▶ TEXT PROVIDED:
Iterated doubles of the Joker and their realisability

TL;DR

This paper investigates the realizability of the Joker module and its iterated doubles within the Steenrod algebra framework, establishing new results on when these modules can be realized as cohomology of spectra.

Contribution

It introduces new realizability and non-realisability results for Joker modules and their iterated doubles in the context of the Steenrod algebra, extending previous understanding.

Stored entries:
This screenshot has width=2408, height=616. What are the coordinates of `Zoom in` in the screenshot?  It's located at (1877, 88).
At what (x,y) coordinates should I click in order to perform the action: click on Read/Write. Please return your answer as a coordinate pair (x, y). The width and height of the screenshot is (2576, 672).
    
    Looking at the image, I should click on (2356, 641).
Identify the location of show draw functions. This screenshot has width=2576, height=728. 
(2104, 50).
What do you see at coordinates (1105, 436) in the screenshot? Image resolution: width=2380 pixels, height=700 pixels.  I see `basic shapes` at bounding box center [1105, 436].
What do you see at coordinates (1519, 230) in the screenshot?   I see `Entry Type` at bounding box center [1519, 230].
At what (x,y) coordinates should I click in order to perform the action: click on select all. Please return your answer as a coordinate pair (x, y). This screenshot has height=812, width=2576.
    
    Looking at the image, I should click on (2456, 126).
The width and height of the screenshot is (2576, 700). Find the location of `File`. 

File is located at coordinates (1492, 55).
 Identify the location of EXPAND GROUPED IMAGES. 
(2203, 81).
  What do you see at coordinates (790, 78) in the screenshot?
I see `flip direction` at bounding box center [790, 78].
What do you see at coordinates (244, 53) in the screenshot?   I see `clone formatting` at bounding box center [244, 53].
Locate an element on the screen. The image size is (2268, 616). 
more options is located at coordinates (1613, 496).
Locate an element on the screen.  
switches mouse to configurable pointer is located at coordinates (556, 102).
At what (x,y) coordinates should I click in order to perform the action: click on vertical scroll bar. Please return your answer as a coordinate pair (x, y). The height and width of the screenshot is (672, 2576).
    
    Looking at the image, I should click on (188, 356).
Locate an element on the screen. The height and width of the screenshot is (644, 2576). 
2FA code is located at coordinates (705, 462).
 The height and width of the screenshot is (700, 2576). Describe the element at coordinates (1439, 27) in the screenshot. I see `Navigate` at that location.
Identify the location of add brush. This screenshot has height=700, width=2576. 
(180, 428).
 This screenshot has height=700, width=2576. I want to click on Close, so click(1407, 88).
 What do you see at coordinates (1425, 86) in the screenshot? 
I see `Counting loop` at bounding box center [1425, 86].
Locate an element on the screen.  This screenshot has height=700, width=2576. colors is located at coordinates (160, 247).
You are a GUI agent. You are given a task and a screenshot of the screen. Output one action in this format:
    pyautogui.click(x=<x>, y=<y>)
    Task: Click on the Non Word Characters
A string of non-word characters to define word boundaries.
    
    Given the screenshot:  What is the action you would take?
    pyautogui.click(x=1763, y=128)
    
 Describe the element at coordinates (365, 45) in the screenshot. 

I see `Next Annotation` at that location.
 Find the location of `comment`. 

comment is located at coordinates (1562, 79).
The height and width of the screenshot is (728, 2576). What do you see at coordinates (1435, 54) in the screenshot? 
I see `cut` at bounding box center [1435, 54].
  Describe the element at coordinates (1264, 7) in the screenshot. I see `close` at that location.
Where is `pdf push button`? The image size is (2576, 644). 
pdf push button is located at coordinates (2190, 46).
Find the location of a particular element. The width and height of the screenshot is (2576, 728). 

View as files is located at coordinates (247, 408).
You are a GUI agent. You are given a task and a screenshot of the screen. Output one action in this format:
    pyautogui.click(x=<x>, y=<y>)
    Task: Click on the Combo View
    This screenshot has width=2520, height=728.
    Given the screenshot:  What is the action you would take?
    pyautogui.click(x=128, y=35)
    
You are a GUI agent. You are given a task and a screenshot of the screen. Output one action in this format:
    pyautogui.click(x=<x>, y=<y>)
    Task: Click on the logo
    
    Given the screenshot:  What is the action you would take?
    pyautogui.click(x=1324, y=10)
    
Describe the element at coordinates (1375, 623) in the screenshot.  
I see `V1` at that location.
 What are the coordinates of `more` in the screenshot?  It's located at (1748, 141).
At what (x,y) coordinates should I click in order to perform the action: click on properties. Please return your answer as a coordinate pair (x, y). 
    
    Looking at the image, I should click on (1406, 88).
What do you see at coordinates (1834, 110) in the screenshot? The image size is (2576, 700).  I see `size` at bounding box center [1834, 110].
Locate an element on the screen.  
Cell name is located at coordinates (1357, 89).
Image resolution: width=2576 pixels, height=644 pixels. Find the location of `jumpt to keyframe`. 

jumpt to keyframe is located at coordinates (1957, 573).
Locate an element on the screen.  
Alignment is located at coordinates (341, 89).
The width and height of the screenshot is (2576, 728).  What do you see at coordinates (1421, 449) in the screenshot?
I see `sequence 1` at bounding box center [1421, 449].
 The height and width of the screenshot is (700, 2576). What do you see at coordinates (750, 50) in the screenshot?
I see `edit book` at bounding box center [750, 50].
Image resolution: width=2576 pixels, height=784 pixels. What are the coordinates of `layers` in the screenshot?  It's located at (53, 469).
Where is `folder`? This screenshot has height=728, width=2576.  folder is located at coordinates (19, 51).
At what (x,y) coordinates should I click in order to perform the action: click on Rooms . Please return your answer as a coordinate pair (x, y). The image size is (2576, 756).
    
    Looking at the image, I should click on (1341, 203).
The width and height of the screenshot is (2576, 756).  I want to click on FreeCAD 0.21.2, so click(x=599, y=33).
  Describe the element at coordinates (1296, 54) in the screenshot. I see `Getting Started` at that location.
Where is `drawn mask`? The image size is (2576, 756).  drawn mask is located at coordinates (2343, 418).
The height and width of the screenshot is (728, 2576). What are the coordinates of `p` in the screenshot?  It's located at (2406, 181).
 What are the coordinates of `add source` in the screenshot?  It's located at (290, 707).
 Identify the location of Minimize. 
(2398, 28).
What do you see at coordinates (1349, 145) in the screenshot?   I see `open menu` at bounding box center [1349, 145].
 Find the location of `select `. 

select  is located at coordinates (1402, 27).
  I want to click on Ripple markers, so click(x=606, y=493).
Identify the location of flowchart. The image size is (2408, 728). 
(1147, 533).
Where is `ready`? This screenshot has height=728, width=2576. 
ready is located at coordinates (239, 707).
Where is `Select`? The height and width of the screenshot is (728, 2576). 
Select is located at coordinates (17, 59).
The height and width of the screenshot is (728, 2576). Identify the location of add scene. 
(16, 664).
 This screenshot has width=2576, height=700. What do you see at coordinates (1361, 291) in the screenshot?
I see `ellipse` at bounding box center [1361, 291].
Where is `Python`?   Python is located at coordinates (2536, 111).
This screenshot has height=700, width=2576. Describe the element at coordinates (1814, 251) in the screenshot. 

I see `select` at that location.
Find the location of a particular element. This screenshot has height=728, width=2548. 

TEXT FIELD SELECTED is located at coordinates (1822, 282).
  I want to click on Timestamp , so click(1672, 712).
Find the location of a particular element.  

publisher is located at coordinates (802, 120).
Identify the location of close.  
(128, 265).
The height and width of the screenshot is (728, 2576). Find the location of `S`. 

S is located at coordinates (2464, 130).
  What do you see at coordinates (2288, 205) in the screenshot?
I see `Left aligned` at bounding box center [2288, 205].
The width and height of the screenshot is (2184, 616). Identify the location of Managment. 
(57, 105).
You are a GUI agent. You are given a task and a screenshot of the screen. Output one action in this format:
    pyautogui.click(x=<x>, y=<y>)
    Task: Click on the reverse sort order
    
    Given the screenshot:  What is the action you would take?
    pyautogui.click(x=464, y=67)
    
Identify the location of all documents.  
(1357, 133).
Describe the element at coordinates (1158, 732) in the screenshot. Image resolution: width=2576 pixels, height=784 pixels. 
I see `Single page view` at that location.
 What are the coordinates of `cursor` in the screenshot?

▶ APPLY WHAT YOU READ:
(1) Answer these questions from the summary of the paper on the Joker module.
(a) In the TL;DR, within what framework does the paper investigate realizability?
(b) In the TL;DR, the new results concern when the modules can be realized as what?
(c) Under "Contribution," what two kinds of results does the paper introduce?
(2) Continue the summary of the paper on the Joker module, starting after its last sentence.

▶ EXERCISE RESULTS:
(1)
(a) The Steenrod algebra framework.
(b) As cohomology of spectra.
(c) Realizability results and non-realisability results for Joker modules and their iterated doubles.

(2)
Findings

Realisability results for n=2,3

Non-realisability results for n≥4

Analysis of stable and unstable modules

Abstract

Let $\mathcal{A}(1)^*$ be the subHopf algebra of the mod~$2$ Steenrod algebra $\mathcal{A}^*$ generated by $\mathrm{Sq}^1$ and $\mathrm{Sq}^2$. The \emph{Joker} is the cyclic $\mathcal{A}(1)^*$-module $\mathcal{A}(1)^*/\mathcal{A}(1)^*\{\mathrm{Sq}^3\}$ which plays a special r\^ole in the study of $\mathcal{A}(1)^*$-modules. We discuss realisations of the Joker both as an $\mathcal{A}^*$-module and as the cohomology of a spectrum. We also consider analogous $\mathcal{A}(n)^*$-modules for $n\geq2$ and prove realisability results (both stable and unstable) for $n=2,3$ and non-realisability results for $n\geq4$.